Le recensement est considéré comme « raciste » et « discriminatoire » par la population noire.
Le recensement national décidé par les autorités mauritaniennes suscite interrogations et protestations de la part des populations noires – Toucouleurs, Ouolofs, Soninkés et Bambaras – de Mauritanie. Le mouvement « Touche pas à ma nationalité » dont les initiateurs sont originaires de ces ethnies, le conteste fortement, estimant que son objectif est en réalité d’exclure administrativement les Négro-Mauritaniens de leur pays. Il est demandé, entre autres, à ces ressortissants, de produire des certificats de naissance du père, de la mère, des extraits ou bulletins de naissance de l’arrière grand-père, sachant qu’à l’époque coloniale, jusqu’à son indépendance, le 28 novembre 1960, la Mauritanie était administrée depuis Saint-Louis du Sénégal en tant que territoire de l’Afrique occidentale française (AOF). Après les affrontements entre Noirs et Maures arabo-berbères dans les années 1990 et l’exode massif des Négro-mauritaniens qu’ils ont provoqué, alors que la pratique de l’esclavage est toujours dénoncée par les institutions internationales, que l’exclusion sociale reste forte, que sont toujours pratiquées arrestations et torture des militants ayant dénoncé l’injustice sociale et le racisme, les Négro-Mauritaniens incapables de produire leurs documents craignent de devenir des étrangers dans leur propre pays. Les affrontements avec la police, les arrestations et l’expulsion de quinze manifestants ouest-africains, les condamnations de Mauritaniens à des peines de prison ferme n’ont pas calmé les esprits, au contraire. Selon Abdoul Birane Wane, coordinateur du mouvement, les étrangers arrêtés n’avaient pas participé à la manifestation. « Leur arrestation est une manœuvre pour décrédibiliser notre mouvement en faisant croire à des manipulations extérieures », a-t-il déclaré. Ses propos sont confirmés par l’Association des ressortissants sénégalais en Mauritanie, qui précise que ces Sénégalais ont été arrêtés chez eux ou sur le chemin du travail. La Fédération internationale des droits de l’homme (FIDH) et l’Association mauritanienne des droits de l’Homme (AMDH) ont exprimé leur inquiétude face à « la répression violente de manifestations pacifiques (qui) n’est pas la réponse que l’on peut attendre d’un État de droit ».

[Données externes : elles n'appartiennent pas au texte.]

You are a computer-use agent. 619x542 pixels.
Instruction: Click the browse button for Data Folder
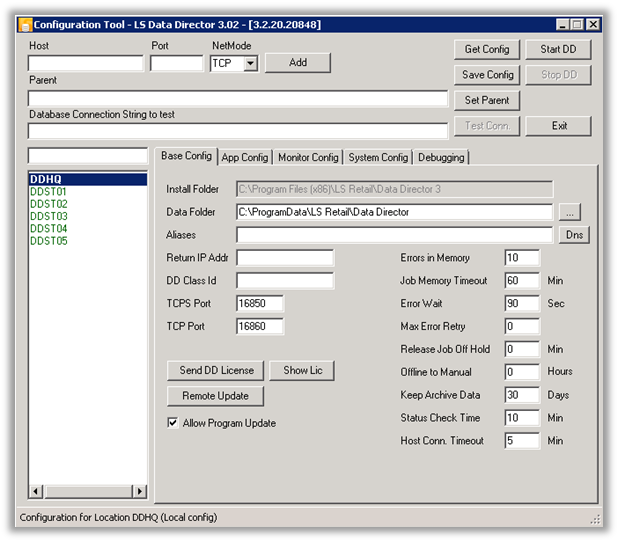569,212
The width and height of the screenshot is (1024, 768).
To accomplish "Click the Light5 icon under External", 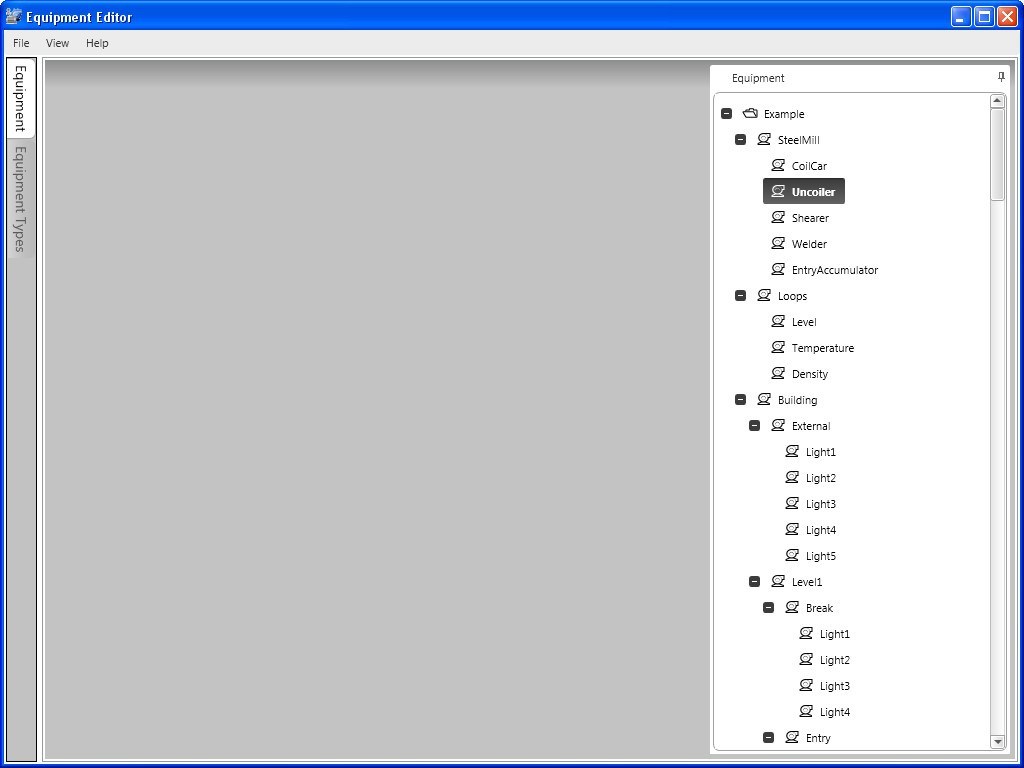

Pour le ministre des Affaires étrangères sénégalais, Me Madické Niang, l’État mauritanien est souverain dans sa décision de recenser sa population. « Nous laissons les États déterminer, en toute souveraineté, les moyens pour connaître qui sont leurs citoyens », a-t-il déclaré sur la radio Rfm. Il ne s’est pas prononcé sur l’arraisonnement de pirogues saint-louisiennes par la Mauritanie, ni sur le gel de l’octroi de licences de pêche à des pêcheurs sénégalais. Il a insisté sur la bonne qualité indispensable des relations entre les deux pays. « Nous sommes condamnés à être ensemble, nous avons eu le même passé, nous avons le même présent et demain nous aurons le même avenir », a-t-il affirmé. Les relations entre les deux pays avaient été rompues en 1989, après les événements meurtriers qui avaient entraîné les expulsions massives des deux côtés du Fleuve Sénégal.